- **IL TUO COMPITO**
Nel brano sugli avvocati, da che cosa derivano l'ammirazione per polizia e magistrati e la diffidenza verso gli avvocati? Rispondi in una-tre frasi.

Ebbene, se si vogliono valutare appieno la funzione dell'avvocato e il senso stesso del giudizio offerto dal sistema, bisogna […] sforzarsi di sentirsi imputati, e magari innocenti […].

Rendendosi conto di calarsi nella sofferente turbolenza dello stato d'animo dell'imputato, solo apparentemente alleviato – e anzi spesso comprensibilmente aggravato – dall'innocenza, suggerisco alternativamente di rievocare la sensazione (di rabbia, di impotenza, di mortificazione, di risentimento) che ci assale tutte le volte in cui siamo ingiustamente accusati o anche solamente sospettati (da un collega, da un familiare, da un avversario) di qualcosa di infamante o anche soltanto di sgradevole, comunque ingiusto. Si pensi a una nostra assenza dal lavoro per malattia a cui i colleghi non credano, bollandoci già – in base a una pura congettura – da assenteisti.
Sarebbe utile a tutti farsi un'idea più completa o almeno cogliere le ragioni dell'avvocato e il suo tormentato rapporto con il processo. E quindi con gli utenti, con i colleghi e con i magistrati; non ultima, con la verità. […]

La verità è una meta ideale e irraggiungibile, come la perfezione, come la normalità …
Nel sentire comune la verità è legata alla giustizia da una sorta di gemellaggio …
Ne discendono inevitabilmente, da un canto, l'ammirazione per quanti siano votati alla tutela della collettività e alla ricerca della verità, ossia per le forze di polizia e per i magistrati; dall'altro, il disprezzo, o almeno la diffidenza, nei confronti degli avvocati, esercito equivoco e destabilizzante di soggetti disposti a tutto pur di ricavarci il loro tornaconto. ...
Secondo i più, gli avvocati sono spregiudicati arruffoni, intrufolati di riffa o di raffa in tutti centri di potere, e comunque – servili od arroganti – sempre inaffidabili ma sventuratamente insostituibili nel sistema giudiziario. Un'attività odiosa insomma, come quella dei beccamorti (i magistrati, in questa ardita metafora, sarebbero come i sacerdoti celebranti le funzioni funebri). E tuttavia il loro intervento è necessario: sono loro il veicolo del diritto di difesa, una puttanata retorica e una iattura perenne, un intralcio spropositato alla giustizia imposto persino dall'ipocrisia endemica nelle convenzioni internazionali. [...]

Senza integralismi e, piuttosto, rafforzati da certe indimenticabili batoste ricevute sul campo, gli avvocati cercano risposte alle tante domande della loro professione. Cominciando col precisare che la maggior parte delle accuse rivolte a loro sono fondate. Per essere più precisi fanno parte della patologia che tuttavia ha assunto dimensioni così impressionanti che la fisiologia rischia di rimanere ritirata in un cantuccio. Alias, non possiamo uscirne invocando la fisiologia [...]. Ci vuole molta forza di volontà, non ci si può permettere nessuna tregua.

- **DATI FORNITI**
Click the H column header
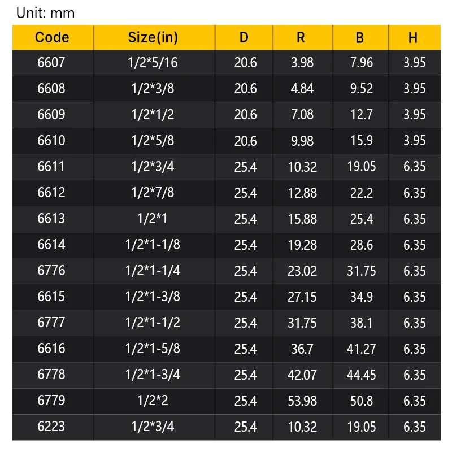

---

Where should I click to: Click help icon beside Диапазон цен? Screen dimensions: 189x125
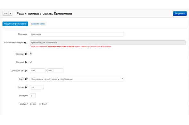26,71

- **SPAZIO RISPOSTA**
Derivano dal fatto che, nel sentire comune, la verità è legata alla giustizia da una sorta di gemellaggio. Per questo si ammirano le forze di polizia e i magistrati, votati alla tutela della collettività e alla ricerca della verità. Gli avvocati invece sono visti con disprezzo o diffidenza, come un esercito equivoco e destabilizzante disposto a tutto pur di ricavarci il proprio tornaconto.